普段の職場とは異なる場所で仕事をしながら、余暇も楽しむ働き方で、民間だけでなく地方自治体でも誘致の取り組みが活発化している。2023年度の国内のワーケーション市場は1000億円を超える規模になるとの予測もある。
全国に根差すスモール・ジャイアンツ イノベーター(略称・SGイノベーター)が提案する先端的なワーケーションを紹介しよう。
給電車が叶える「エレワーク」
SGイノベーターとして活動する、定額制の多拠点生活サービスを展開するADDressの代表取締役社長 佐別当隆志。「多拠点居住」を通じて、全国各地での関係人口づくりに貢献している。そんなADDressはトヨタ自動車と手を組み、「エレワーク」という新しいワーケーションを提案している。

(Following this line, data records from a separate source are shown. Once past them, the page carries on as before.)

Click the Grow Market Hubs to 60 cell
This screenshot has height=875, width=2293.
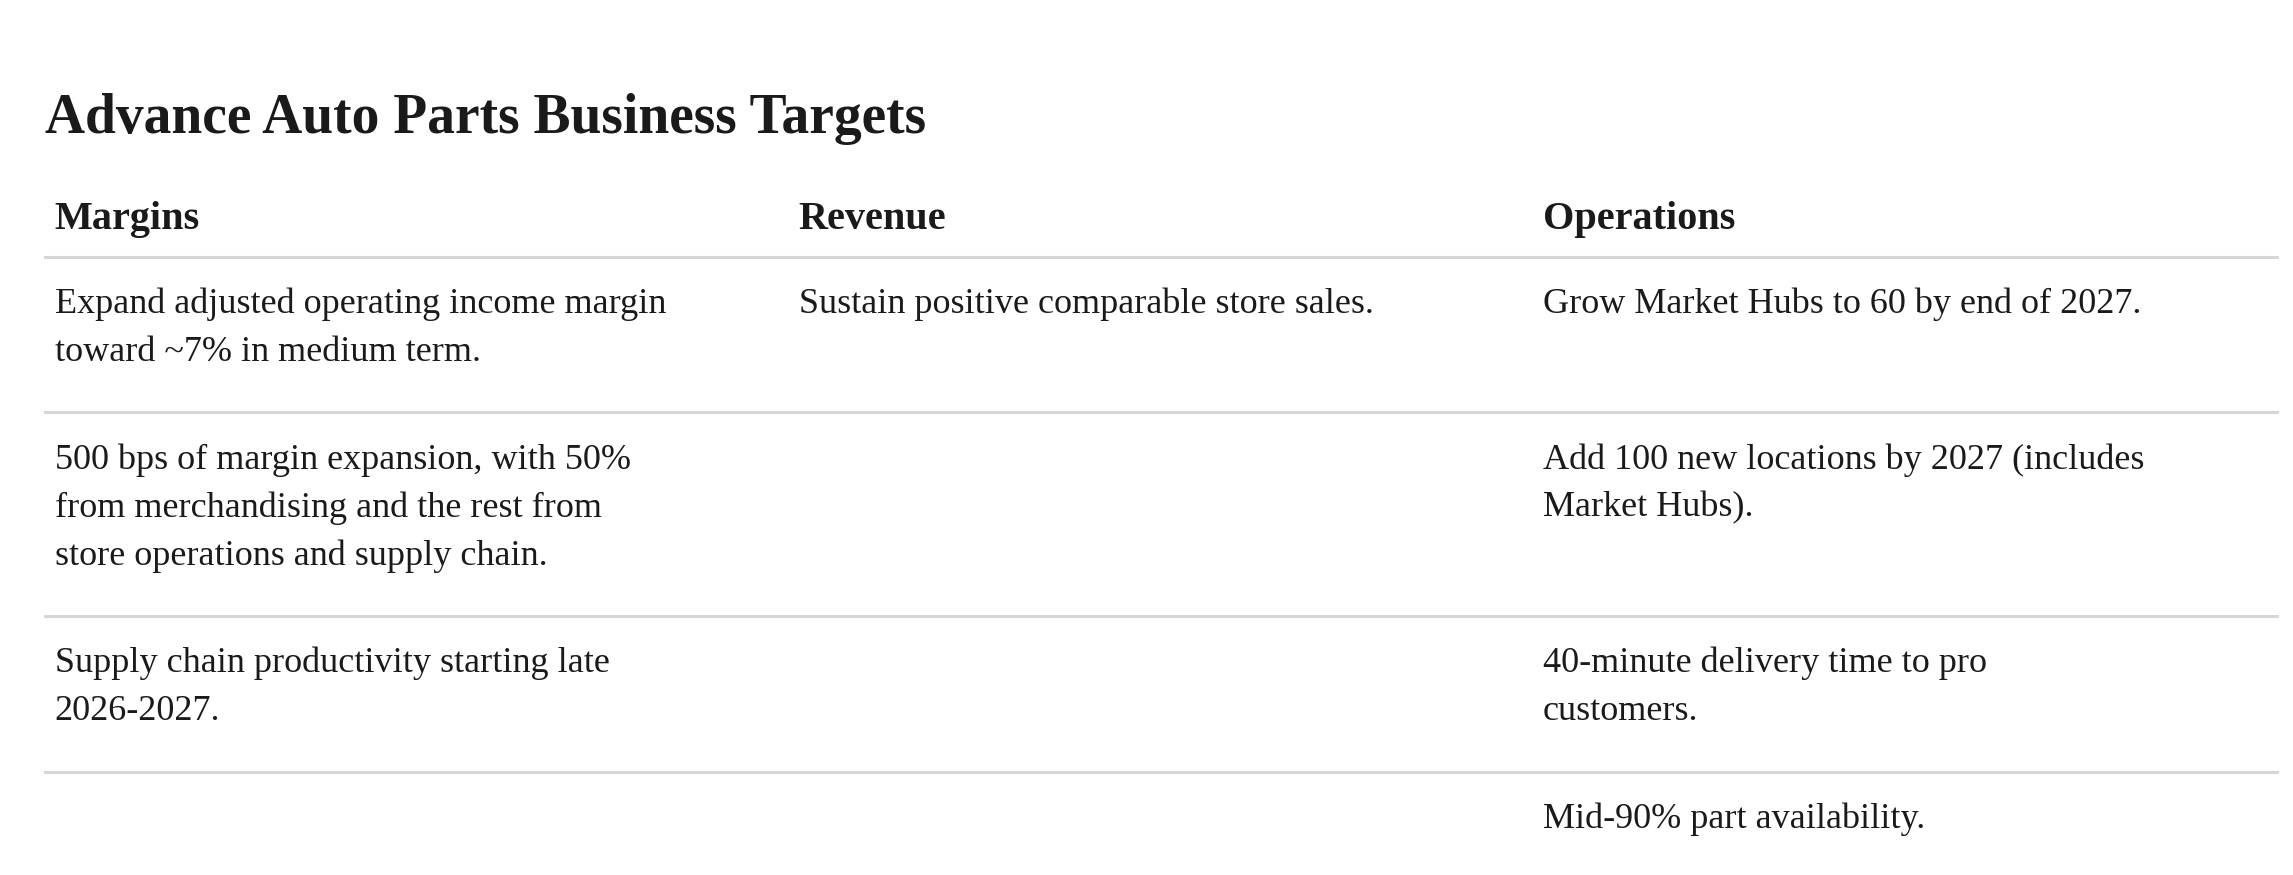[x=1905, y=335]
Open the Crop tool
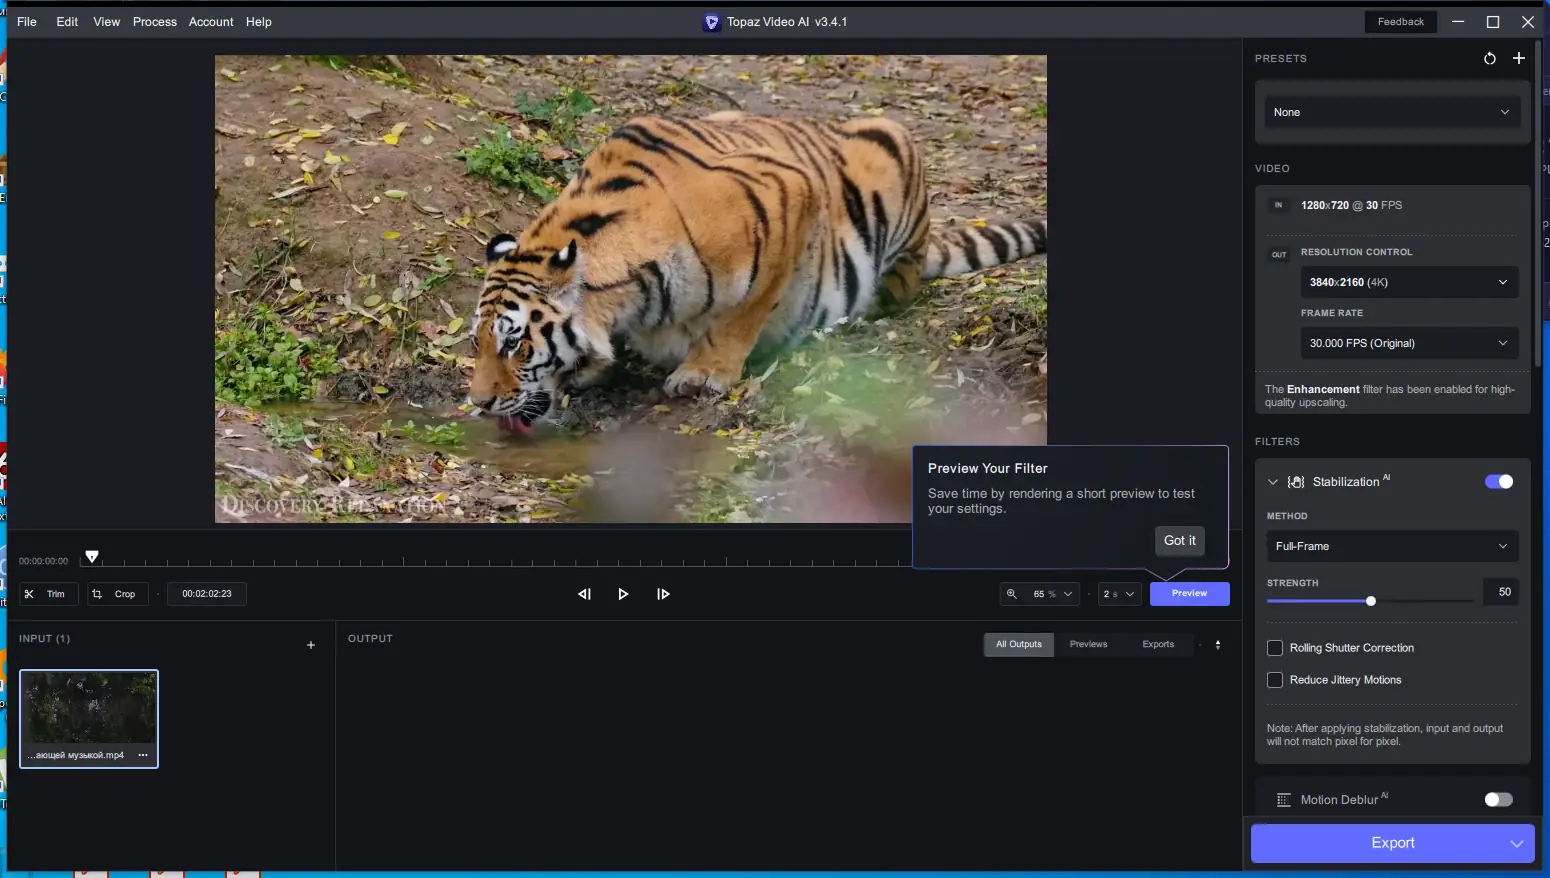 95,594
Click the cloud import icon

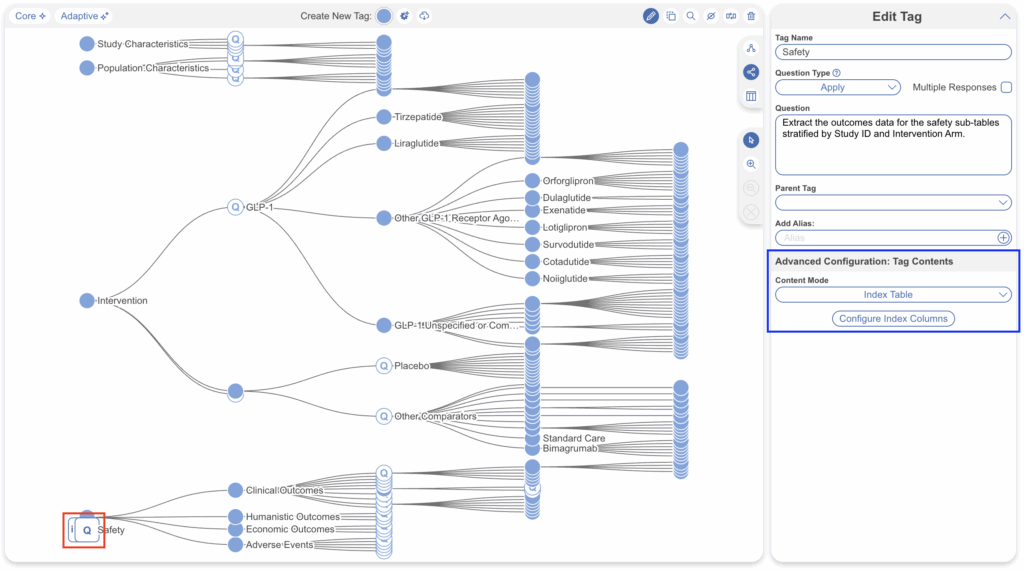tap(424, 16)
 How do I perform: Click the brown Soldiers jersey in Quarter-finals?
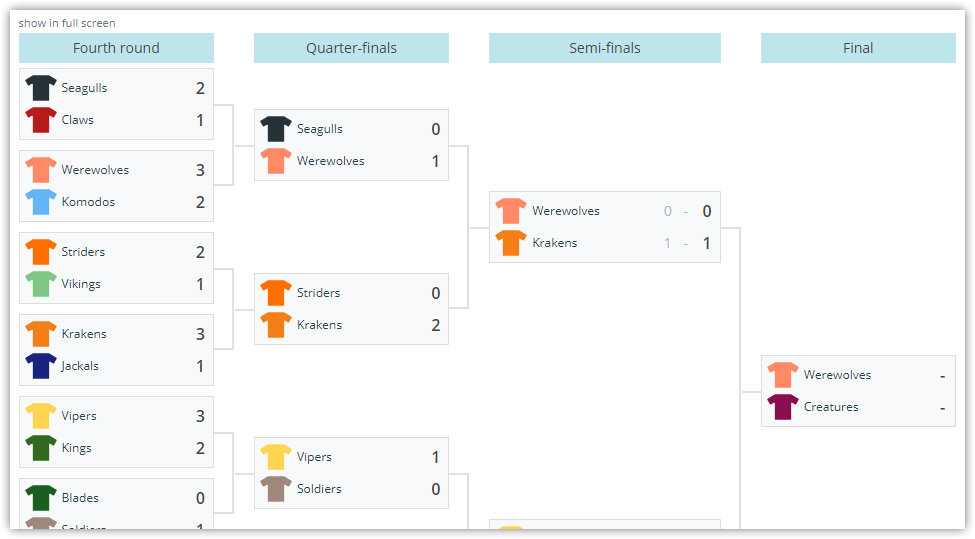(276, 489)
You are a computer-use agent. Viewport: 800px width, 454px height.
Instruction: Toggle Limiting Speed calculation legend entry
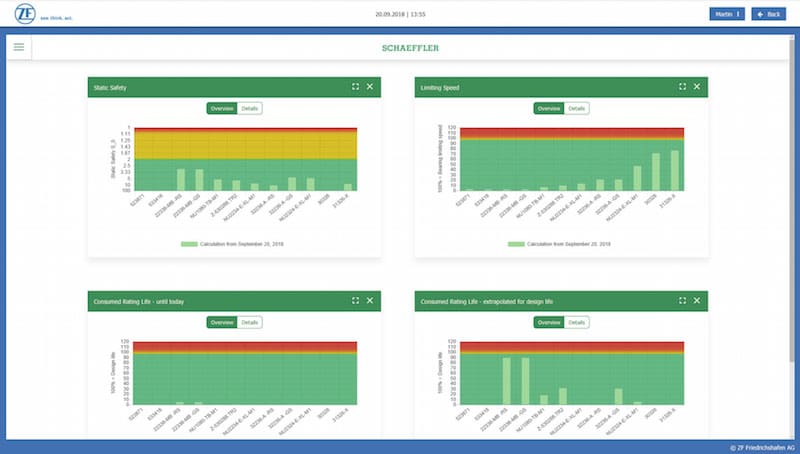pos(560,243)
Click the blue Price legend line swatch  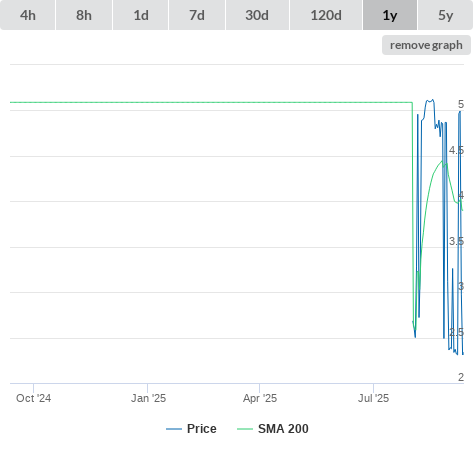click(174, 429)
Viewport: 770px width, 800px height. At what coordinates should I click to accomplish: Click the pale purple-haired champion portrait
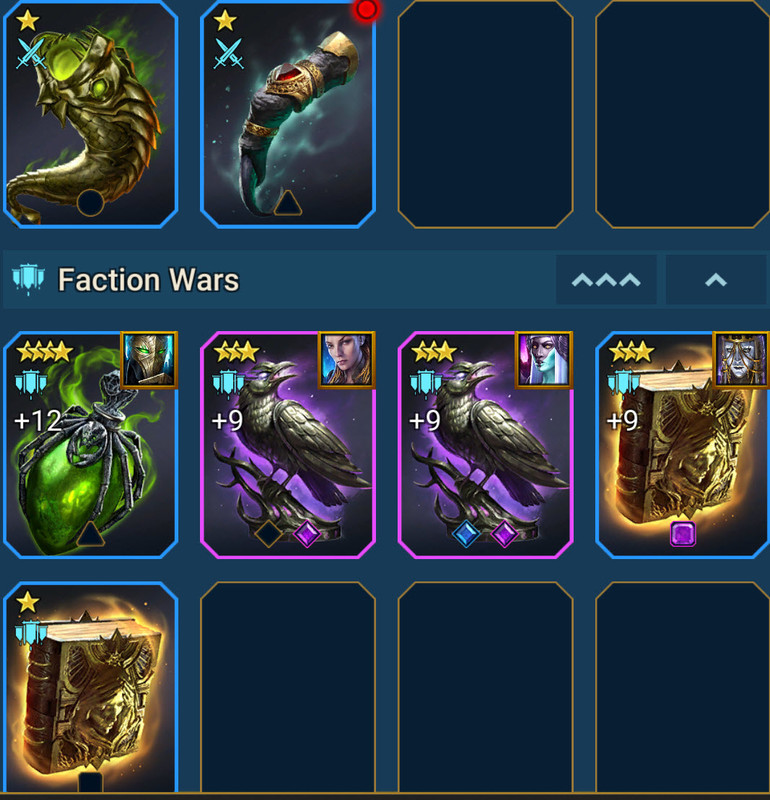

「エレワーク」とは、電気(electricity)とテレワークを掛け合わせた造語だ。ADDressが提供する全国の生活拠点に滞在しつつ、クルマから電気を取り出せる給電車を活用することで、場所を選ばず自由に働くことができるワーケーションの形だ。トヨタの給電車によって暮らしの可能性を広げるプロジェクト「#電気が動くとできること」の一環だ。
屋内でテレワークに取り組むのではなく、キャンプ場や海辺などを気分に合わせて移動し、広い空の下でリフレッシュしながら働く。節電が求められる昨今に注目したい、ワーケーションのあり方だ。
農山漁村と人々を「つなぐ」ワーケーション
続いて、島田由香が提案するのは、地域の農山や漁村との関係人口創出を目指す人材育成プログラム「TUNAGUプロジェクト」だ。彼女が代表を務める一般社団法人日本ウェルビーイング推進協議会が、和歌山県みなべ町・すさみ町、石川県能登町、福井県高浜町で展開しているワーケーション事業だ。2023年に始動した「TUNAGUプロジェクト」では、農山漁村で全15日間の実地研修のプログラムを提供する。地域の広大な自然やそこに暮らす人々とのつながり、一次産業に関わる体験を通じて、自分らしい生き方や働き方の選択肢を増やし、都会で働く人々と地域のウェルビーイング向上を目指す。